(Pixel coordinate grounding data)
[Start of Attachment]
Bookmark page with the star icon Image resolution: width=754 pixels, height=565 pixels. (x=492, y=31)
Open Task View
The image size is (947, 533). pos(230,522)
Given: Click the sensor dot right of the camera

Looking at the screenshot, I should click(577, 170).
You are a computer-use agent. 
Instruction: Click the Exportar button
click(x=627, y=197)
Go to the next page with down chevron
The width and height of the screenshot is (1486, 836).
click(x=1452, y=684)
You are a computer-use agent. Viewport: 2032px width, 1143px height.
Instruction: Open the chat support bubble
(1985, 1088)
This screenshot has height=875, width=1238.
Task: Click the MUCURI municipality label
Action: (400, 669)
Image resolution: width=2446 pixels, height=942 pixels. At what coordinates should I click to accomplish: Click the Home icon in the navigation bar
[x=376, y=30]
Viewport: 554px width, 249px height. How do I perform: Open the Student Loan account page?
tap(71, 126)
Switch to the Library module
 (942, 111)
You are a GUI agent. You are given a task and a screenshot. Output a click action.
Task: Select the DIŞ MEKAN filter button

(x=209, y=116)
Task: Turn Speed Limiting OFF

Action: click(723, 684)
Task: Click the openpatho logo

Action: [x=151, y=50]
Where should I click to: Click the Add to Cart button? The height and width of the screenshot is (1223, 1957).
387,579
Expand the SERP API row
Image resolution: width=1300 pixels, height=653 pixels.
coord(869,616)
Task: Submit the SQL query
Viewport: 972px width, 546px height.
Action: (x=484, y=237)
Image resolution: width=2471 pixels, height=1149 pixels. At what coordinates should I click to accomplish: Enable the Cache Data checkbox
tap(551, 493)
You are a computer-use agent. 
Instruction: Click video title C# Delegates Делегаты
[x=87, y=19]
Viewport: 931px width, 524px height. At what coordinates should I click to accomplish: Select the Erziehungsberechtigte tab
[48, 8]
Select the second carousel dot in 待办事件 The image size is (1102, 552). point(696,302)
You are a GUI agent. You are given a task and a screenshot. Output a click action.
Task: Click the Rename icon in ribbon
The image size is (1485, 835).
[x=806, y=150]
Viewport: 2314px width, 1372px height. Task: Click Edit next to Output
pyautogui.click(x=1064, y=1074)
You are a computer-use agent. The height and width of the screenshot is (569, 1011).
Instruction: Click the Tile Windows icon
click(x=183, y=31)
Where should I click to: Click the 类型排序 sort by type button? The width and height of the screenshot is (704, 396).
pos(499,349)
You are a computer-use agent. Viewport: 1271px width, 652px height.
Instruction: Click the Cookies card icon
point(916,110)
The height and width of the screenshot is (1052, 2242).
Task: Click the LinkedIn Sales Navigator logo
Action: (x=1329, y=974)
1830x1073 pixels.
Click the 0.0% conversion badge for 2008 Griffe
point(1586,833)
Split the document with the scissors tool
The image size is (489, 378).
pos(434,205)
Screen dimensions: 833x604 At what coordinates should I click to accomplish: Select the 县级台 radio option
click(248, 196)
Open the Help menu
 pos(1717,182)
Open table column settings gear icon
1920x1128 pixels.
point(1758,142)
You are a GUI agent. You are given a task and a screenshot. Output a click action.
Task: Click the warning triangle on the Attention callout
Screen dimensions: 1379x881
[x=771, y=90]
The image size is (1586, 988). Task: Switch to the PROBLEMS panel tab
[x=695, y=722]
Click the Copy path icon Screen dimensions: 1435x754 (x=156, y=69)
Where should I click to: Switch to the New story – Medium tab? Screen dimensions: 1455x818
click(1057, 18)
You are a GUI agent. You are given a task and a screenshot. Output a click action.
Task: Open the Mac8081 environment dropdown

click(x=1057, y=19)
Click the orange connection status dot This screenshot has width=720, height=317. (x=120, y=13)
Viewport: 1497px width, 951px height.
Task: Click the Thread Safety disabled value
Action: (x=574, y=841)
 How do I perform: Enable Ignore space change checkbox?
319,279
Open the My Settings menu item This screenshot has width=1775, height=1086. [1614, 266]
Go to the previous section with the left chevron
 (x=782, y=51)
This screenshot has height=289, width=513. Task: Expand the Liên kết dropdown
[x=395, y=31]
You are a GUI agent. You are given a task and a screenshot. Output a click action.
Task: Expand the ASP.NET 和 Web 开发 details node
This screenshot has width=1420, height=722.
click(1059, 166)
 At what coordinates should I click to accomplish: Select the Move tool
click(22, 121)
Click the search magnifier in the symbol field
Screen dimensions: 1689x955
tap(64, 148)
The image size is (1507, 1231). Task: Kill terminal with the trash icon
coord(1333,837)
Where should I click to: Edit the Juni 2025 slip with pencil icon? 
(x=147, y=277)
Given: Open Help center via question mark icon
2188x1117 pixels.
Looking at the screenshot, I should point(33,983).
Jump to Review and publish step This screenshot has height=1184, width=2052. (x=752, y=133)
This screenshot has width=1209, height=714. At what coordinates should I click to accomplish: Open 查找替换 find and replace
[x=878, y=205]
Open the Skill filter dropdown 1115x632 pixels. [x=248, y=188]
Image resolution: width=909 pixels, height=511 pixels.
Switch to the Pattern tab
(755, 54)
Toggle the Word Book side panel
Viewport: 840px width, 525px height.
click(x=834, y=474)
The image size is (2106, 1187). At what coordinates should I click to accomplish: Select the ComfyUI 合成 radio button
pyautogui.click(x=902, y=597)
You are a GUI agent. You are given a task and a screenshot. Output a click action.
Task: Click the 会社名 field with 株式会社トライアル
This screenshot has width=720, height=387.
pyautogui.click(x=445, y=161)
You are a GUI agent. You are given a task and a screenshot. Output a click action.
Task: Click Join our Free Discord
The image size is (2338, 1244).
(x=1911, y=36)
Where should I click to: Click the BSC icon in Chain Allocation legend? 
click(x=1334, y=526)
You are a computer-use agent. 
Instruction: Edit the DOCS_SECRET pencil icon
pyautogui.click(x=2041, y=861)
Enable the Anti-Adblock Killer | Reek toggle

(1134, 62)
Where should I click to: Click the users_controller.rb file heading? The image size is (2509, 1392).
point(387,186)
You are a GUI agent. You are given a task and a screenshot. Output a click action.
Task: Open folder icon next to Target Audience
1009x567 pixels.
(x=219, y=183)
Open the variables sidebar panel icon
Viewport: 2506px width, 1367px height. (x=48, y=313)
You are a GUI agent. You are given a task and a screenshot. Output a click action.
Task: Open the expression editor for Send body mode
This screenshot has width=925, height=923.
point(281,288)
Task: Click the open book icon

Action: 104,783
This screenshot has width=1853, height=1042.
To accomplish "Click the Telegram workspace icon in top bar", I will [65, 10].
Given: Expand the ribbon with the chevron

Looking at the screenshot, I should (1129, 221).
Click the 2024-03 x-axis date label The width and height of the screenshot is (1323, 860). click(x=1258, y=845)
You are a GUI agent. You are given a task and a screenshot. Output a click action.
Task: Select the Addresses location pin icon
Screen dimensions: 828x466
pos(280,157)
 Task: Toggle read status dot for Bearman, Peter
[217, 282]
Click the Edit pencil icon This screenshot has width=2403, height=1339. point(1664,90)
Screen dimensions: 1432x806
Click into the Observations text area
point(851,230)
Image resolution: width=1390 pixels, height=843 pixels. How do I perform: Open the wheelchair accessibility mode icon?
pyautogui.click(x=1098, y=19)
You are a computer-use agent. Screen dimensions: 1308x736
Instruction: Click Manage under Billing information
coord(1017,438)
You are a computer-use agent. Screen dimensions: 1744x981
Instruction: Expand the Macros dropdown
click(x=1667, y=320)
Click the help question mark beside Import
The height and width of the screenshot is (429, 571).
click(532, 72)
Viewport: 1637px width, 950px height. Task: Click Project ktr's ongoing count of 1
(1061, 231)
[End of Attachment]
Aim of the exercise:
Reproduce the data above in full, keeping it exactly the same.

Response to the task:
Bookmark page with the star icon Image resolution: width=754 pixels, height=565 pixels. (x=492, y=31)
Open Task View
The image size is (947, 533). pos(230,522)
Given: Click the sensor dot right of the camera

Looking at the screenshot, I should click(577, 170).
You are a computer-use agent. 
Instruction: Click the Exportar button
click(x=627, y=197)
Go to the next page with down chevron
The width and height of the screenshot is (1486, 836).
click(x=1452, y=684)
You are a computer-use agent. Viewport: 2032px width, 1143px height.
Instruction: Open the chat support bubble
(1985, 1088)
This screenshot has height=875, width=1238.
Task: Click the MUCURI municipality label
Action: (400, 669)
Image resolution: width=2446 pixels, height=942 pixels. At what coordinates should I click to accomplish: Click the Home icon in the navigation bar
[x=376, y=30]
Viewport: 554px width, 249px height. How do I perform: Open the Student Loan account page?
tap(71, 126)
Switch to the Library module
 (942, 111)
You are a GUI agent. You are given a task and a screenshot. Output a click action.
Task: Select the DIŞ MEKAN filter button

(x=209, y=116)
Task: Turn Speed Limiting OFF

Action: click(723, 684)
Task: Click the openpatho logo

Action: [x=151, y=50]
Where should I click to: Click the Add to Cart button? The height and width of the screenshot is (1223, 1957).
387,579
Expand the SERP API row
Image resolution: width=1300 pixels, height=653 pixels.
coord(869,616)
Task: Submit the SQL query
Viewport: 972px width, 546px height.
Action: (x=484, y=237)
Image resolution: width=2471 pixels, height=1149 pixels. At what coordinates should I click to accomplish: Enable the Cache Data checkbox
tap(551, 493)
You are a computer-use agent. 
Instruction: Click video title C# Delegates Делегаты
[x=87, y=19]
Viewport: 931px width, 524px height. At what coordinates should I click to accomplish: Select the Erziehungsberechtigte tab
[48, 8]
Select the second carousel dot in 待办事件 The image size is (1102, 552). point(696,302)
You are a GUI agent. You are given a task and a screenshot. Output a click action.
Task: Click the Rename icon in ribbon
The image size is (1485, 835).
[x=806, y=150]
Viewport: 2314px width, 1372px height. Task: Click Edit next to Output
pyautogui.click(x=1064, y=1074)
You are a computer-use agent. The height and width of the screenshot is (569, 1011).
Instruction: Click the Tile Windows icon
click(x=183, y=31)
Where should I click to: Click the 类型排序 sort by type button? The width and height of the screenshot is (704, 396).
pos(499,349)
You are a computer-use agent. Viewport: 1271px width, 652px height.
Instruction: Click the Cookies card icon
point(916,110)
The height and width of the screenshot is (1052, 2242).
Task: Click the LinkedIn Sales Navigator logo
Action: (x=1329, y=974)
1830x1073 pixels.
Click the 0.0% conversion badge for 2008 Griffe
point(1586,833)
Split the document with the scissors tool
The image size is (489, 378).
pos(434,205)
Screen dimensions: 833x604 At what coordinates should I click to accomplish: Select the 县级台 radio option
click(248, 196)
Open the Help menu
 pos(1717,182)
Open table column settings gear icon
1920x1128 pixels.
point(1758,142)
You are a GUI agent. You are given a task and a screenshot. Output a click action.
Task: Click the warning triangle on the Attention callout
Screen dimensions: 1379x881
[x=771, y=90]
The image size is (1586, 988). Task: Switch to the PROBLEMS panel tab
[x=695, y=722]
Click the Copy path icon Screen dimensions: 1435x754 (x=156, y=69)
Where should I click to: Switch to the New story – Medium tab? Screen dimensions: 1455x818
click(1057, 18)
You are a GUI agent. You are given a task and a screenshot. Output a click action.
Task: Open the Mac8081 environment dropdown

click(x=1057, y=19)
Click the orange connection status dot This screenshot has width=720, height=317. (x=120, y=13)
Viewport: 1497px width, 951px height.
Task: Click the Thread Safety disabled value
Action: (x=574, y=841)
 How do I perform: Enable Ignore space change checkbox?
319,279
Open the My Settings menu item This screenshot has width=1775, height=1086. [1614, 266]
Go to the previous section with the left chevron
 (x=782, y=51)
This screenshot has height=289, width=513. Task: Expand the Liên kết dropdown
[x=395, y=31]
You are a GUI agent. You are given a task and a screenshot. Output a click action.
Task: Expand the ASP.NET 和 Web 开发 details node
This screenshot has width=1420, height=722.
click(1059, 166)
 At what coordinates should I click to accomplish: Select the Move tool
click(22, 121)
Click the search magnifier in the symbol field
Screen dimensions: 1689x955
tap(64, 148)
The image size is (1507, 1231). Task: Kill terminal with the trash icon
coord(1333,837)
Where should I click to: Edit the Juni 2025 slip with pencil icon? 
(x=147, y=277)
Given: Open Help center via question mark icon
2188x1117 pixels.
Looking at the screenshot, I should point(33,983).
Jump to Review and publish step This screenshot has height=1184, width=2052. (x=752, y=133)
This screenshot has width=1209, height=714. At what coordinates should I click to accomplish: Open 查找替换 find and replace
[x=878, y=205]
Open the Skill filter dropdown 1115x632 pixels. [x=248, y=188]
Image resolution: width=909 pixels, height=511 pixels.
Switch to the Pattern tab
(755, 54)
Toggle the Word Book side panel
Viewport: 840px width, 525px height.
click(x=834, y=474)
The image size is (2106, 1187). At what coordinates should I click to accomplish: Select the ComfyUI 合成 radio button
pyautogui.click(x=902, y=597)
You are a GUI agent. You are given a task and a screenshot. Output a click action.
Task: Click the 会社名 field with 株式会社トライアル
This screenshot has width=720, height=387.
pyautogui.click(x=445, y=161)
You are a GUI agent. You are given a task and a screenshot. Output a click action.
Task: Click Join our Free Discord
The image size is (2338, 1244).
(x=1911, y=36)
Where should I click to: Click the BSC icon in Chain Allocation legend? 
click(x=1334, y=526)
You are a computer-use agent. 
Instruction: Edit the DOCS_SECRET pencil icon
pyautogui.click(x=2041, y=861)
Enable the Anti-Adblock Killer | Reek toggle

(1134, 62)
Where should I click to: Click the users_controller.rb file heading? The image size is (2509, 1392).
point(387,186)
You are a GUI agent. You are given a task and a screenshot. Output a click action.
Task: Open folder icon next to Target Audience
1009x567 pixels.
(x=219, y=183)
Open the variables sidebar panel icon
Viewport: 2506px width, 1367px height. (x=48, y=313)
You are a GUI agent. You are given a task and a screenshot. Output a click action.
Task: Open the expression editor for Send body mode
This screenshot has width=925, height=923.
point(281,288)
Task: Click the open book icon

Action: 104,783
This screenshot has width=1853, height=1042.
To accomplish "Click the Telegram workspace icon in top bar", I will [65, 10].
Given: Expand the ribbon with the chevron

Looking at the screenshot, I should (1129, 221).
Click the 2024-03 x-axis date label The width and height of the screenshot is (1323, 860). click(x=1258, y=845)
You are a GUI agent. You are given a task and a screenshot. Output a click action.
Task: Select the Addresses location pin icon
Screen dimensions: 828x466
pos(280,157)
 Task: Toggle read status dot for Bearman, Peter
[217, 282]
Click the Edit pencil icon This screenshot has width=2403, height=1339. point(1664,90)
Screen dimensions: 1432x806
Click into the Observations text area
point(851,230)
Image resolution: width=1390 pixels, height=843 pixels. How do I perform: Open the wheelchair accessibility mode icon?
pyautogui.click(x=1098, y=19)
You are a computer-use agent. Screen dimensions: 1308x736
Instruction: Click Manage under Billing information
coord(1017,438)
You are a computer-use agent. Screen dimensions: 1744x981
Instruction: Expand the Macros dropdown
click(x=1667, y=320)
Click the help question mark beside Import
The height and width of the screenshot is (429, 571).
click(532, 72)
Viewport: 1637px width, 950px height. Task: Click Project ktr's ongoing count of 1
(1061, 231)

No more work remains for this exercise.